The disadvantage of this method is that the order is not meaningful—it's something we made up—and a machine learning model might optimize for it.

It's an invitation to overfitting (which can be controlled, but still).

<br><br><br>

### Method 2

Create a dimension for each value of a categorical variable:

In [None]:
expanded_penguins = pd.get_dummies(penguins.dropna(), columns=["species", "island", "sex"])
expanded_penguins

In [None]:
fig, ax = plt.subplots(figsize=(6, 6))

sex2D = expanded_penguins[["sex_female", "sex_male"]].values

# scatter a little, so we can see overlapping points
sex2D = sex2D.astype(np.float64) + np.random.normal(0, 0.05, (len(expanded_penguins), 2))

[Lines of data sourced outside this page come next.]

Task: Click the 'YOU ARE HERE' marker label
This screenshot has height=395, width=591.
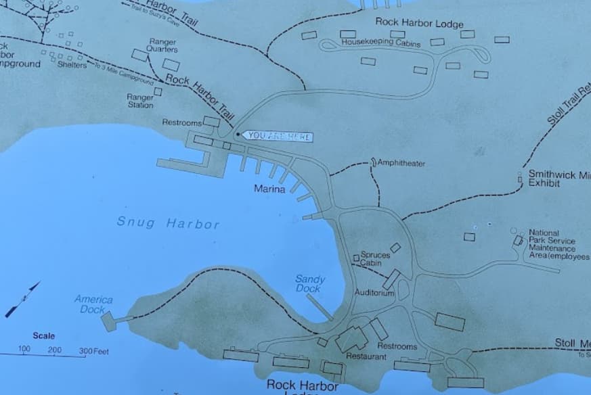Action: [278, 137]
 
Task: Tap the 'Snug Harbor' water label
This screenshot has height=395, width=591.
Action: [168, 223]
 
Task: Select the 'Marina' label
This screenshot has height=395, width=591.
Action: [269, 189]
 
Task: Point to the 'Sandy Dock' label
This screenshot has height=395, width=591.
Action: [310, 284]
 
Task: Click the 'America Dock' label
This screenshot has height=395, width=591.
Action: [93, 304]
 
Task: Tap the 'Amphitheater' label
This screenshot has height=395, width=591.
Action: [401, 163]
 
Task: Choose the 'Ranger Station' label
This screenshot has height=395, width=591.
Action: [140, 101]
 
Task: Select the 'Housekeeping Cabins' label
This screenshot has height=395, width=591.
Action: [380, 43]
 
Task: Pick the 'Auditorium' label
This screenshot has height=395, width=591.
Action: [374, 293]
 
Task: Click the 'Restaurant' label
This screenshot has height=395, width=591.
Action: [366, 356]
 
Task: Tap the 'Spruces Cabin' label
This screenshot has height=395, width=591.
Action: [375, 259]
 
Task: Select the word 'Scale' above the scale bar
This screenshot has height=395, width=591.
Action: [44, 335]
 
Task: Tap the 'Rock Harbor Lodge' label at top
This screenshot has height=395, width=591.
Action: [419, 22]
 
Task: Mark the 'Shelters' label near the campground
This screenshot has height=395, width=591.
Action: [72, 65]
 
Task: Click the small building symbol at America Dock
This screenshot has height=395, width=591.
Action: [108, 321]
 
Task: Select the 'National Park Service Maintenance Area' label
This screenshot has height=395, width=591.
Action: [556, 244]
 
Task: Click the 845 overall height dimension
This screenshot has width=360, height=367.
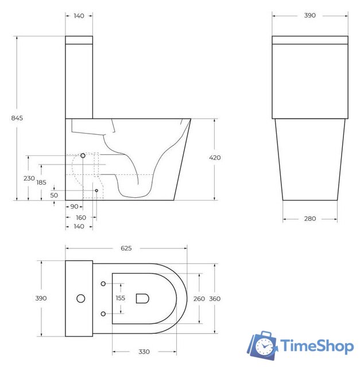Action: pos(17,118)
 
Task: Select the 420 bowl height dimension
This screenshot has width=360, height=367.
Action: pos(215,157)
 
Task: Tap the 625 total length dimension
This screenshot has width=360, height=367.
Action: pos(126,248)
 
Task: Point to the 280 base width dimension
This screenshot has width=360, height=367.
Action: pos(309,218)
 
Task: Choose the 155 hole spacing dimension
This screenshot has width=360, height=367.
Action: pos(120,298)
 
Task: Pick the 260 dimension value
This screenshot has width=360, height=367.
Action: pos(198,298)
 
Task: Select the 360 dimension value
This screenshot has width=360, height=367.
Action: pos(215,298)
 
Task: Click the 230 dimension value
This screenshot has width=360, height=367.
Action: pos(29,178)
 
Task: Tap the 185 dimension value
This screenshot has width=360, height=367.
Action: pos(42,182)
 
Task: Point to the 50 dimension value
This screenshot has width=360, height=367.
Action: pos(54,195)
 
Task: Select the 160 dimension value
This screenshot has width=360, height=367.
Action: pos(80,217)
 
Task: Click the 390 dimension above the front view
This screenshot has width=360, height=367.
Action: pos(309,16)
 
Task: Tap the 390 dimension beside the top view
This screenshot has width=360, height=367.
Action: pos(41,298)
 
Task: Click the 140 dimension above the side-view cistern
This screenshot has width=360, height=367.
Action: pos(79,16)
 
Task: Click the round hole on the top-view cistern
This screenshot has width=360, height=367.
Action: pos(81,298)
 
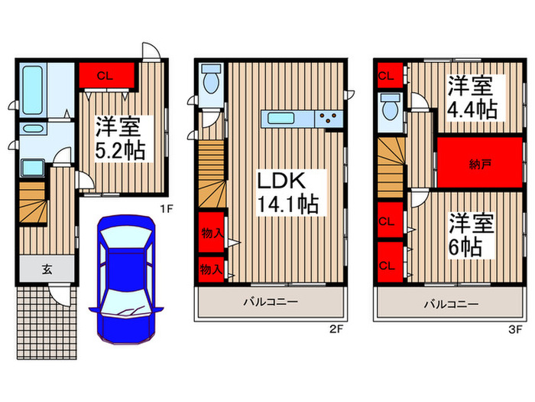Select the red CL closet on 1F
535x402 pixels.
pyautogui.click(x=106, y=76)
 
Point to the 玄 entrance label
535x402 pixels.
pyautogui.click(x=46, y=269)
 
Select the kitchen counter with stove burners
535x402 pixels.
pyautogui.click(x=303, y=119)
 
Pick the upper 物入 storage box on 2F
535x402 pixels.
pyautogui.click(x=212, y=234)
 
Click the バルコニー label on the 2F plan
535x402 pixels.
pyautogui.click(x=271, y=302)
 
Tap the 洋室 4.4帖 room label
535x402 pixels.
pyautogui.click(x=472, y=96)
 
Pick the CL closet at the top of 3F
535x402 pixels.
pyautogui.click(x=387, y=75)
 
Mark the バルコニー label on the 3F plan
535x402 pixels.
pyautogui.click(x=452, y=304)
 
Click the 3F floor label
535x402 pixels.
pyautogui.click(x=515, y=330)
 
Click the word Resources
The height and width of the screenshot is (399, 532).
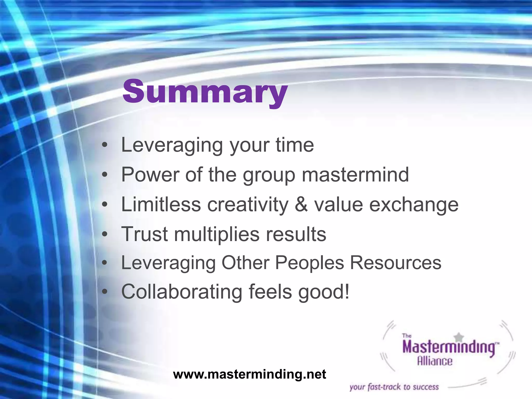point(395,263)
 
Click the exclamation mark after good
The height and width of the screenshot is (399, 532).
point(347,292)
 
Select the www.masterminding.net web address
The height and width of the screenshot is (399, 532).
point(249,374)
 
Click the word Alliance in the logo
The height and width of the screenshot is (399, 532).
point(435,361)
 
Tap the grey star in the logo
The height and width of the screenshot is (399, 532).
point(460,337)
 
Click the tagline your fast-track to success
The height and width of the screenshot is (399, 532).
point(394,387)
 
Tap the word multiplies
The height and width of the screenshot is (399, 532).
point(217,234)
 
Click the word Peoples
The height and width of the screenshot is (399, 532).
point(309,263)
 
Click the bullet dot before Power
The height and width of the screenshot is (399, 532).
point(104,175)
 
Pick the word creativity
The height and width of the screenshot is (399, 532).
point(248,204)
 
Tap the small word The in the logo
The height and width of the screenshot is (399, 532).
point(407,336)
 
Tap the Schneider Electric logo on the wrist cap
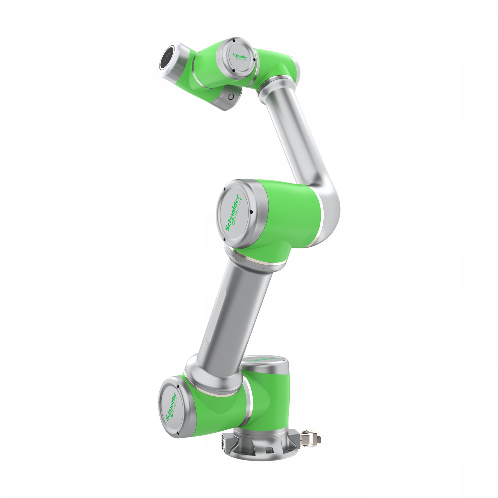click(x=240, y=57)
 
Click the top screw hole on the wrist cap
click(x=234, y=41)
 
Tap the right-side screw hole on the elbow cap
click(x=251, y=212)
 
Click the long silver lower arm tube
click(x=232, y=312)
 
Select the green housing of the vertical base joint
click(x=269, y=398)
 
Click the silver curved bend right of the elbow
click(x=329, y=206)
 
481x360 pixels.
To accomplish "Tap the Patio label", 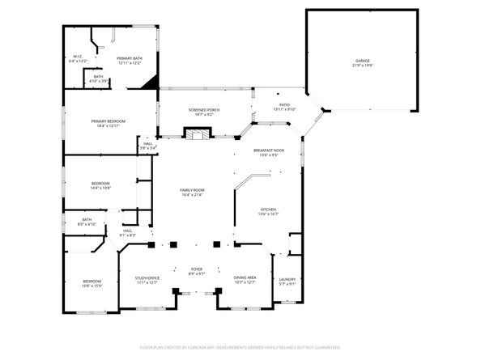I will pyautogui.click(x=284, y=106).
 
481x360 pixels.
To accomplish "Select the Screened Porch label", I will pyautogui.click(x=204, y=112).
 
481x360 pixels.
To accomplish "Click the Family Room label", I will pyautogui.click(x=192, y=192).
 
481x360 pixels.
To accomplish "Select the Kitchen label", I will pyautogui.click(x=268, y=211).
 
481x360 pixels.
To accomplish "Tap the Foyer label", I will pyautogui.click(x=196, y=270).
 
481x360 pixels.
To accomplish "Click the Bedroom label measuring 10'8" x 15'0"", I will pyautogui.click(x=92, y=283).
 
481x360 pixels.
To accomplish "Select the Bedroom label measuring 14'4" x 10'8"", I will pyautogui.click(x=100, y=185).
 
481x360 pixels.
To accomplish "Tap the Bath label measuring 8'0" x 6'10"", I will pyautogui.click(x=87, y=222).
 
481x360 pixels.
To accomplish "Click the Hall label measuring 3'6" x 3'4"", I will pyautogui.click(x=147, y=146).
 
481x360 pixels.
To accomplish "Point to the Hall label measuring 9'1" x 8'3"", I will pyautogui.click(x=128, y=233).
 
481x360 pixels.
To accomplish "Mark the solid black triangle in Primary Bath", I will pyautogui.click(x=149, y=82).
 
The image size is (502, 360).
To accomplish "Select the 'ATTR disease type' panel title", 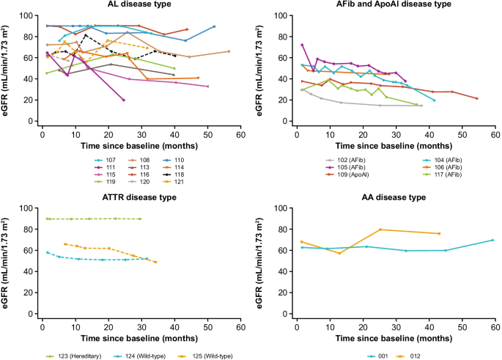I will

ax.scatter(sex2D[:, 0], sex2D[:, 1], marker=".")

ax.set_xlim(-0.3, 1.3)
ax.set_ylim(-0.3, 1.3)
ax.set_xlabel("sex_female")
ax.set_ylabel("sex_male")
ax.axhline(0, color="gray", ls=":")
ax.axvline(0, color="gray", ls=":")

None

In [None]:
fig = plt.figure(figsize=(6, 6))
ax = fig.add_subplot(projection="3d")

island3D = expanded_penguins[["island_Biscoe", "island_Dream", "island_Torgersen"]].values

# scatter a little, so we can see overlapping points
island3D = island3D.astype(np.float64) + np.random.normal(0, 0.05, (len(expanded_penguins), 3))

ax.scatter(island3D[:, 0], island3D[:, 1], island3D[:, 2], marker=".")

ax.set_xlabel("Biscoe")
ax.set_ylabel("Dream")
ax.set_zlabel("Torgersen")

None

<br><br><br>

The disadvantages of this method are that

* we quickly end up with a lot of dimensions, which uses more memory and computation time, and
* all the values between and beyond 0 and 1 are meaningless.

But if you can afford it, it's a robust way to make models!